In discussing the solar origin of comets, we pointed out the difficulty of conceiving how the ejected matter could form such large masses of iron as we find in meteors. The difficulty would be less in the case of the planets, the temperature being probably low enough for iron to assume a solid form quite close to their surfaces.

I conclude from all this that the hypothesis of the planetary origin of short-period comets deserves consideration, and should not be dismissed so summarily as it is by many astronomers.

Bredichin has given a different hypothesis for the origin of the short-period comets in his pamphlet «Sur l’origine des comètes périodiques» Moscow, 1889. He supposes that they have simply arisen from the splitting up of larger comets, on the analogy of Biela’s comet, that of Liais in 1860, of the great comet of 1882, and Brooks’s comet in 1889. But in none of these cases is there evidence of notable alteration in the period, nor does the theory explain in any way the relation of the orbits to those of the four giant planets.

*DATA BLOCK*
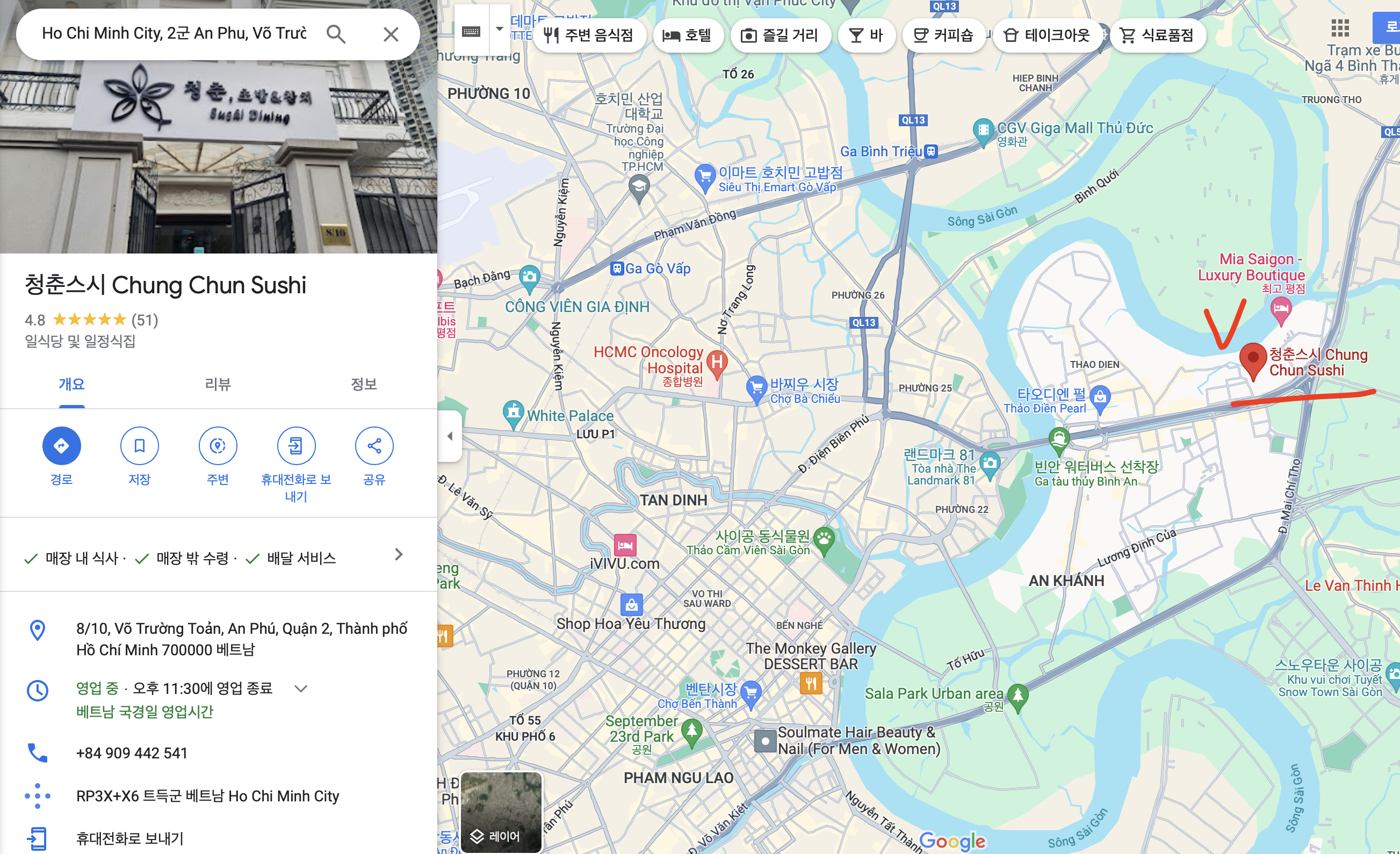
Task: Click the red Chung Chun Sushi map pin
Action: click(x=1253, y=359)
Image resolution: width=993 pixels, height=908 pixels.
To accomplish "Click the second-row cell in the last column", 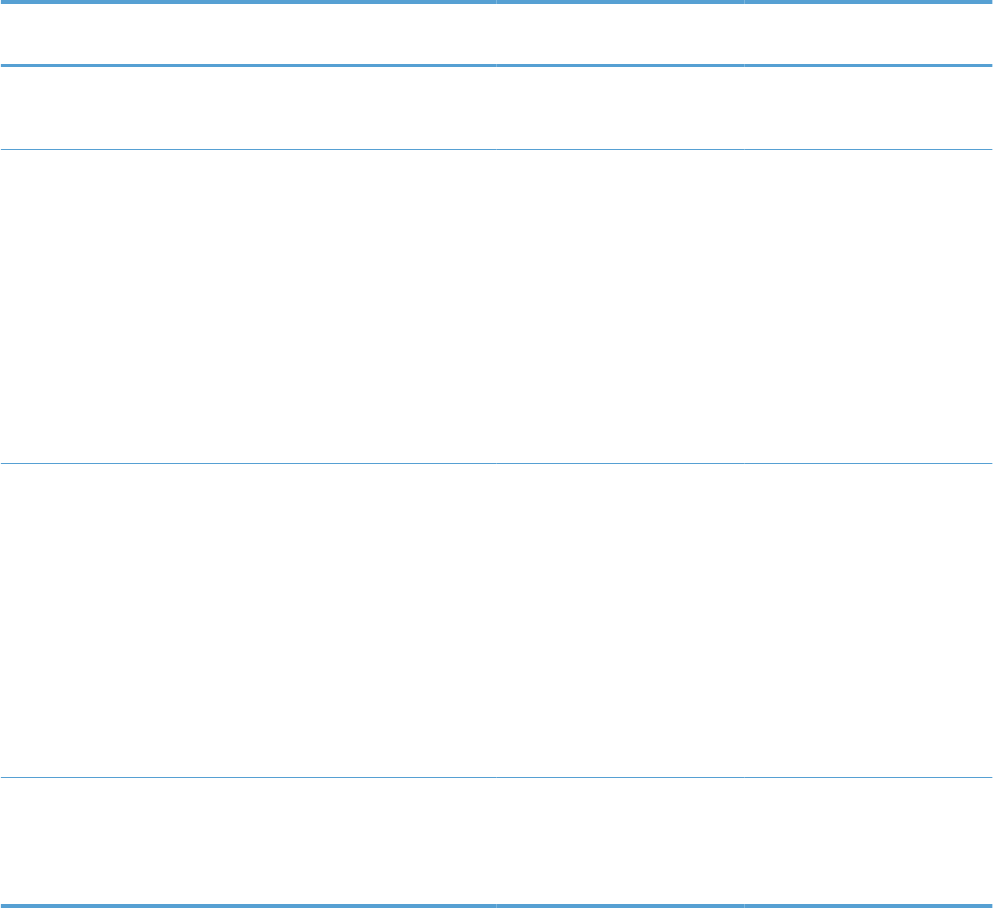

*PROBLEMS TO WORK ON*
- 1) According to the passage on the origin of comets, in what city and year was Bredichin's pamphlet published?
- 2) Write the next part of the passage on the origin of comets, picking up after its final sentence.
The data plays no part in this.

*ANSWERS TO THE TASKS*
- 1) Moscow, 1889.

- 2)
The third hypothesis of the origin of comets is that they are unattached outlying fragments of the nebula, which is conjectured to have been the parent of the solar system. I consider that we are practically driven to this theory by exclusion in the case of those comets whose perihelion distance is large, and which do not belong to the planetary families. Seeing that comets have a large amount of meteoric matter associated with them, we must assume a meteoric, rather than a purely gaseous nebula.